One must be familiar with Chinese language, Mandarin to carry out trade in China without a translator. People are not well conversant with English language and there is a very thin layer of fluent English speakers. Thus, communication can be a very cumbersome process as translations always involve misunderstandings and misinterpretations. Comprehension should not be assumed without several times of confirmation.

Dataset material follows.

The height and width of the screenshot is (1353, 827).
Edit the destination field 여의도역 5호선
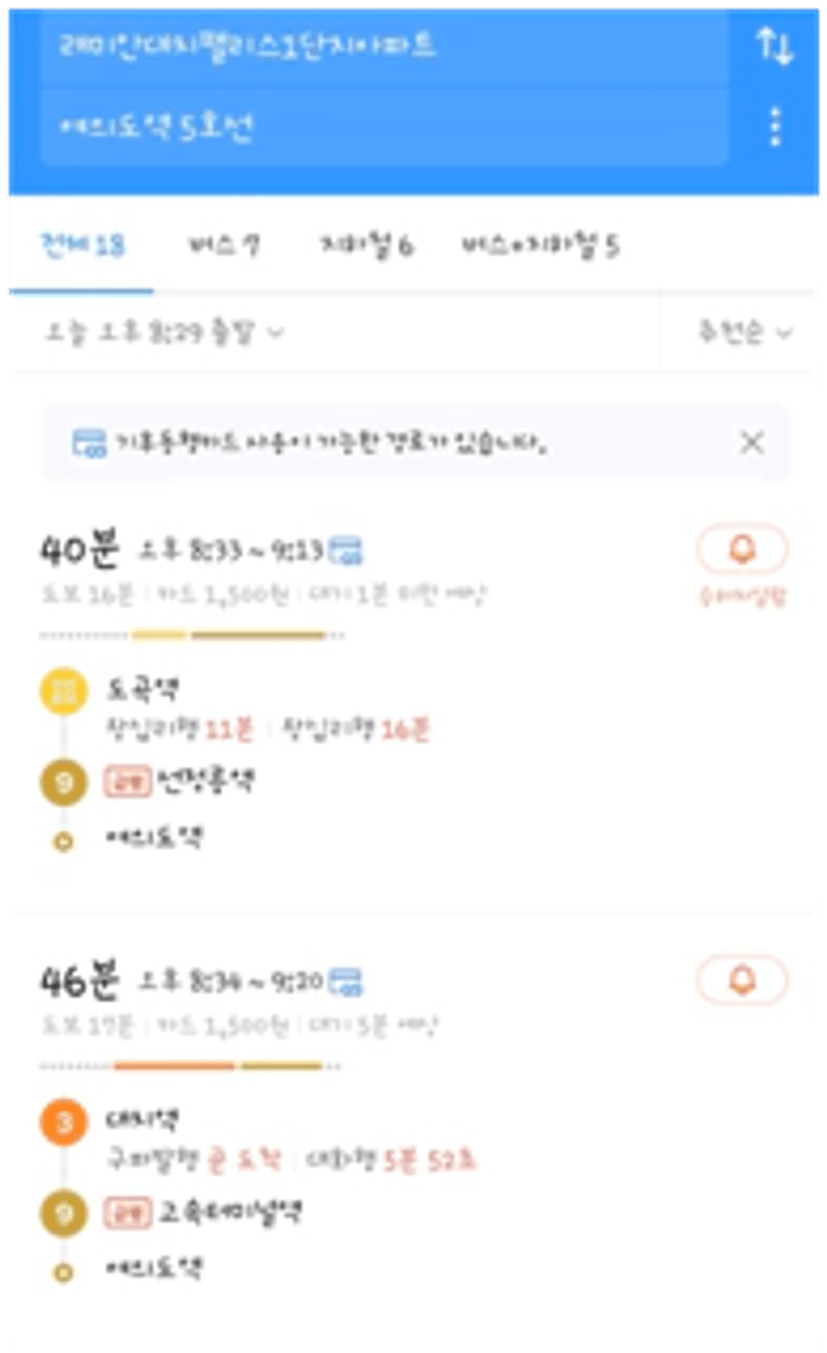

Chinese find it difficult to say ‘no’ directly. Thus, any response other than an affirmative ‘yes’ should not be considered a ‘yes’. Chinese also find it very difficult to deliver bad news. Bad news is often delivered through an intermediary with aim of reducing the shock element, and try to eliminate any adverse effects on the relationship. The Chinese have a very conservative body language which is interpreted by Westerners as a lack of responsiveness and emotion.
Exchange Of Gifts
Exchanging gifts is a very old and popular tradition in China. This is because relations are of more importance than business in China. A gift represents your interest in creating a healthy relationship. ‘Thank You’ is not sufficient in return for a favour extended. Gifts must also be given keeping in mind the position, rank and seniority of the person.
However, expensive gifts must be avoided, as it could be considered as bribery. A senior person must be given a better gift, or a gift perceived to be of higher value. Chinese usually gift Chinese art products. Gifts should be graciously accepted. Refusal is considered to be impolite.
Given China’s joining of WTO and the Olympics in 2008, we witness opening of Chinese economy. As a result, Chinese business practices are moving towards the conventional methods, though significant differences still persist. It is quintessential to follow these cultural practices (though Chinese do not expect foreigners to know every cultural norm) for a successful business.